THE PROBLEM
In the records below, the line that contains "Click editor name Baohui Xu" marks the start. Copy it and each line after it through the end, exactly, without pictures.

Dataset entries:
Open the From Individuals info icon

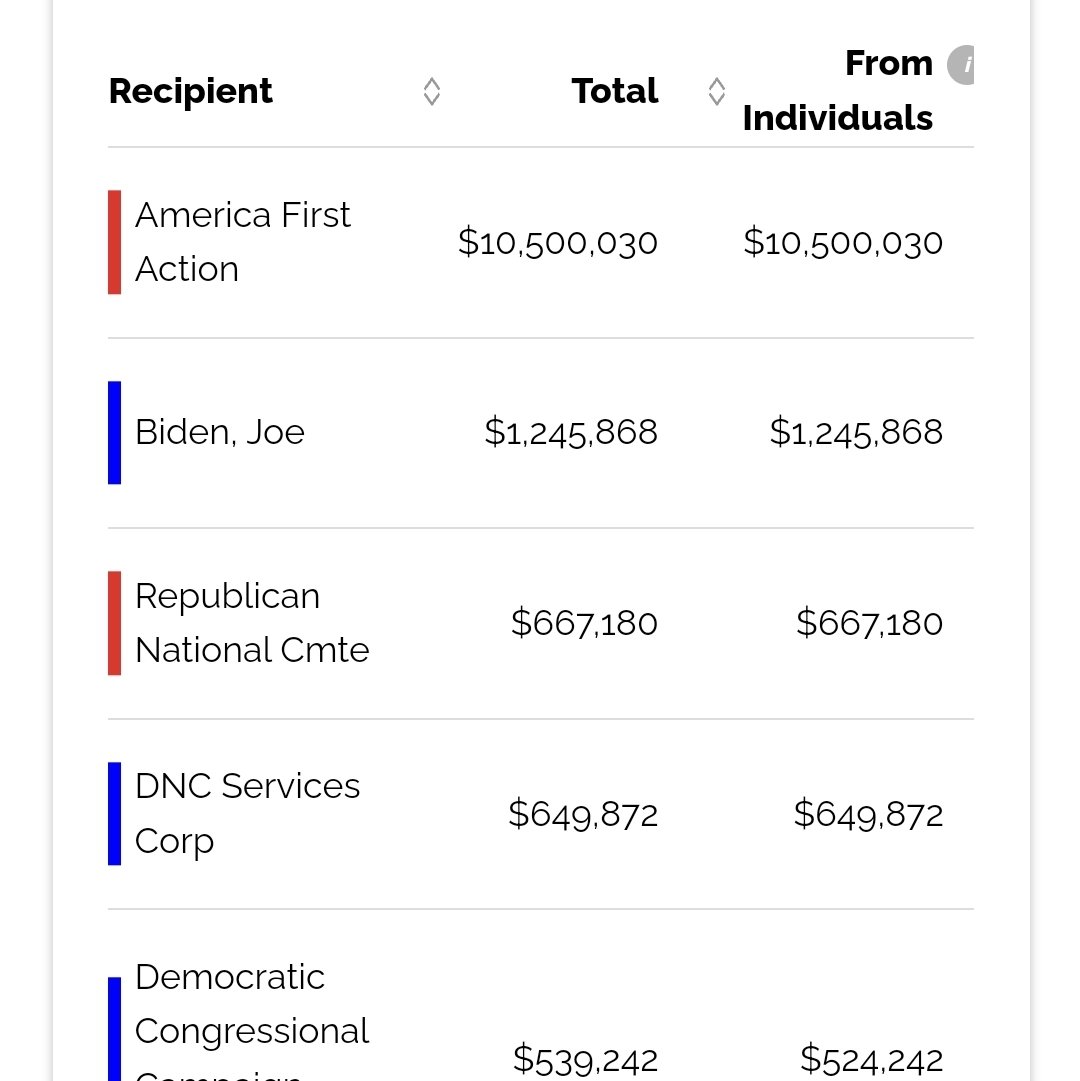(961, 65)

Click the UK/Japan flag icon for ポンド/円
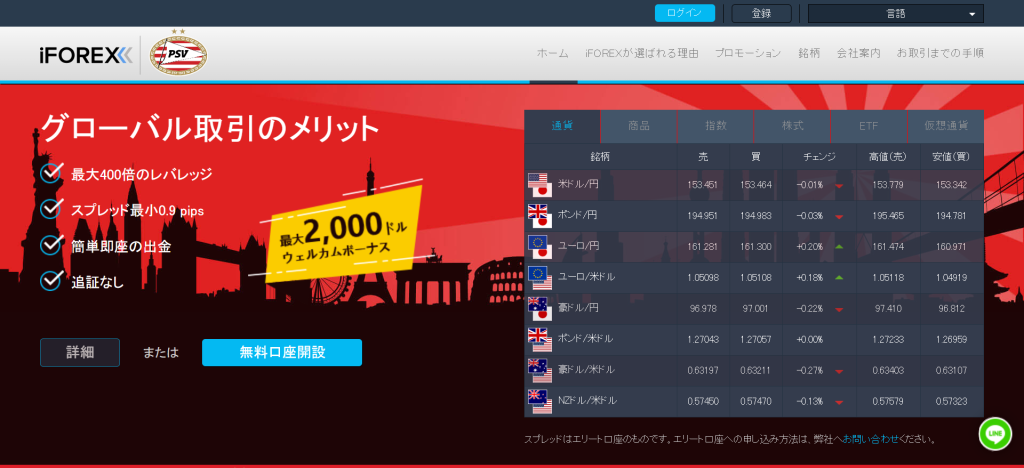coord(539,216)
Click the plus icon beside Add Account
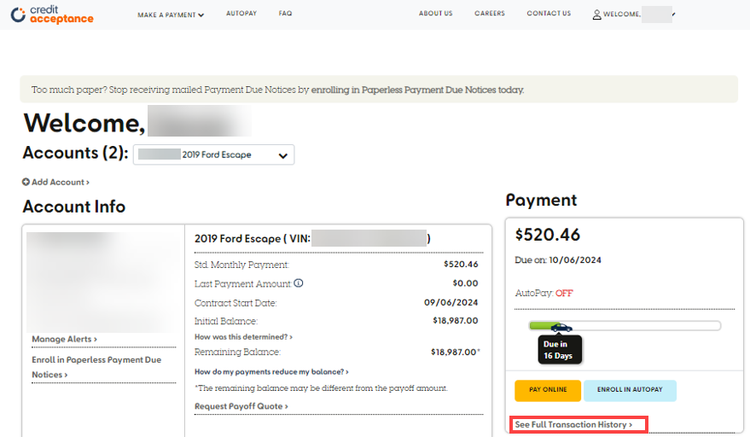Screen dimensions: 750x437 point(26,182)
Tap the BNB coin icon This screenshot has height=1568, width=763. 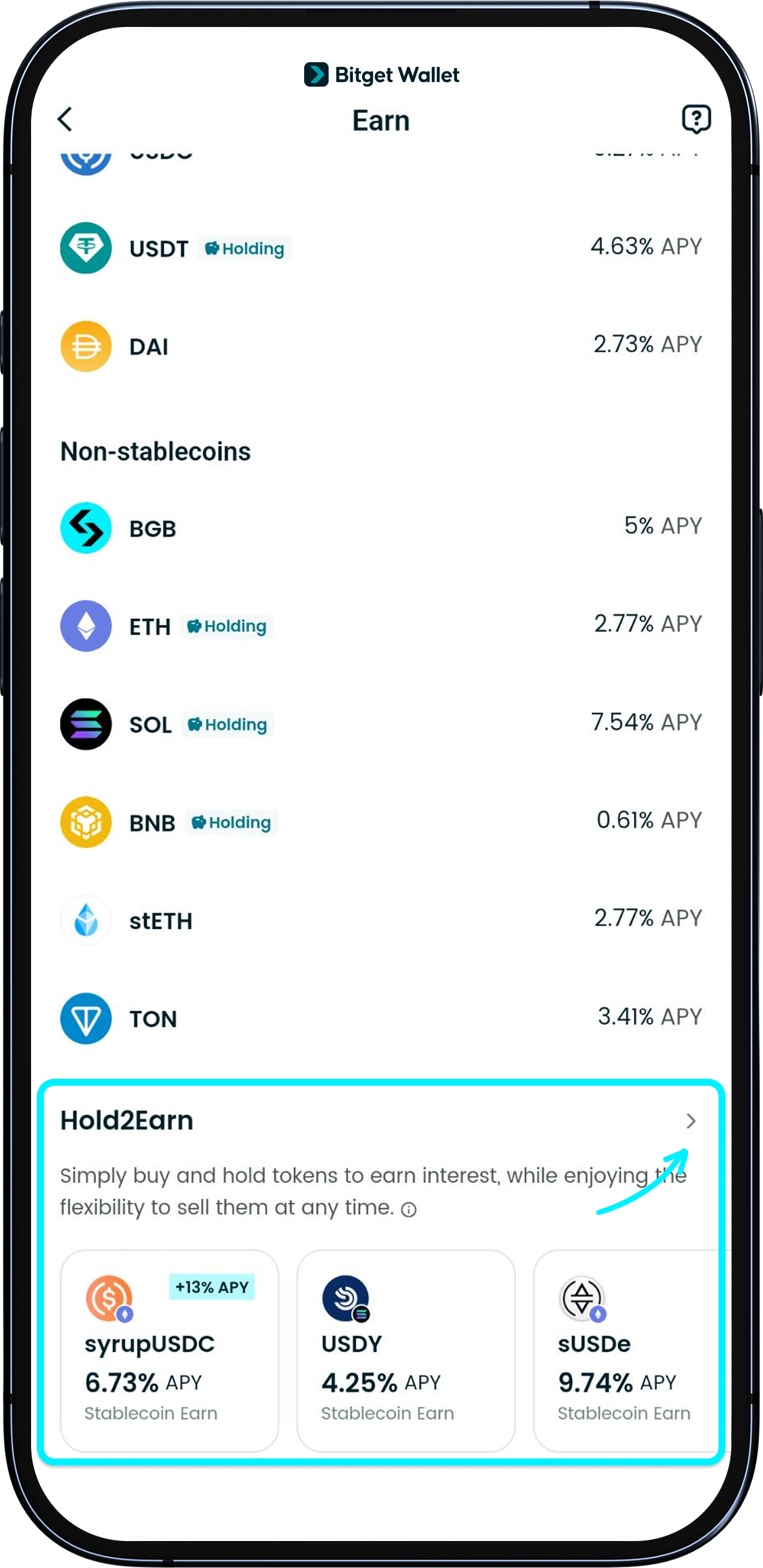(86, 822)
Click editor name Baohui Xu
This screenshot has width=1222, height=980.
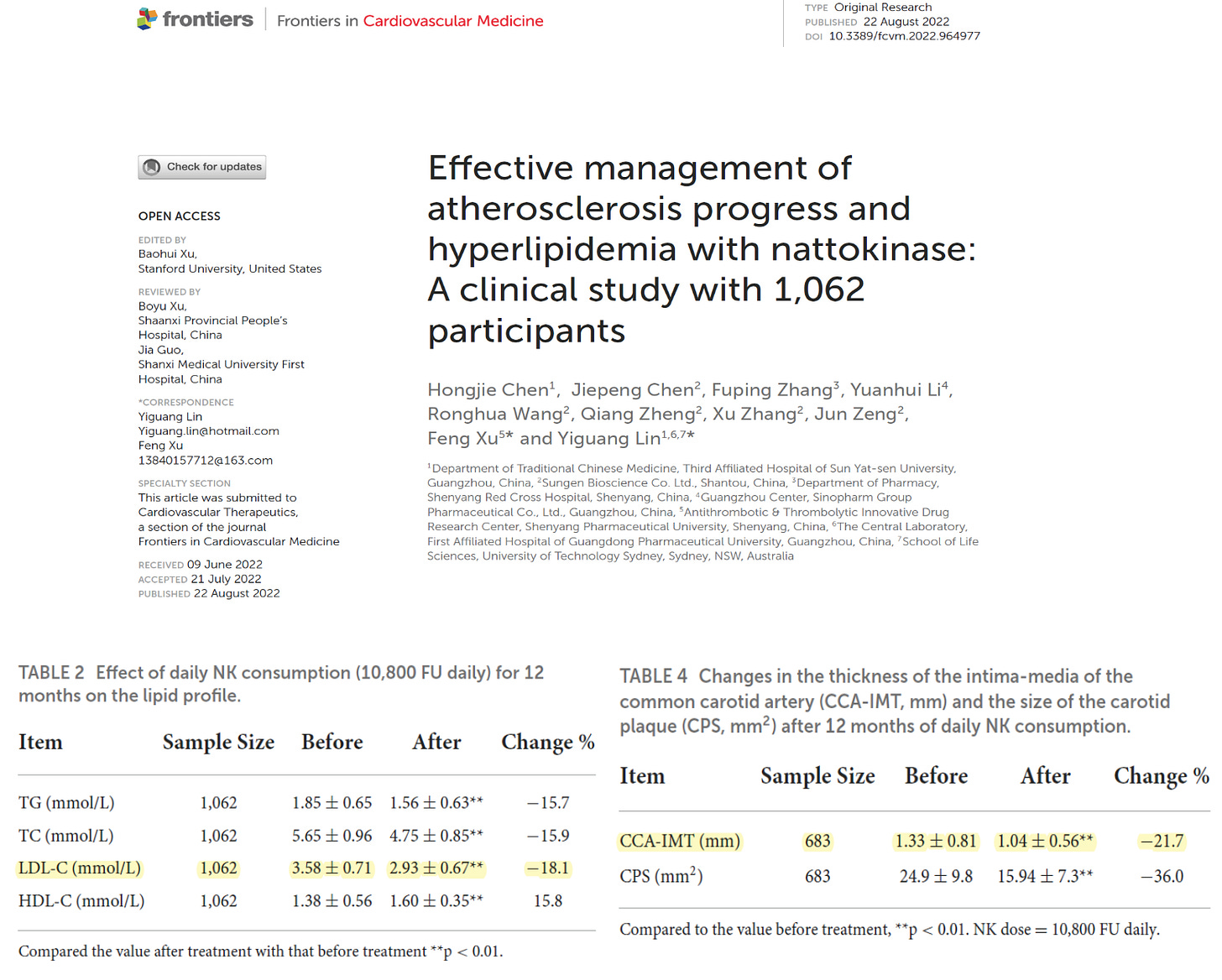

PROBLEM SOLUTION
Click editor name Baohui Xu
This screenshot has width=1222, height=980.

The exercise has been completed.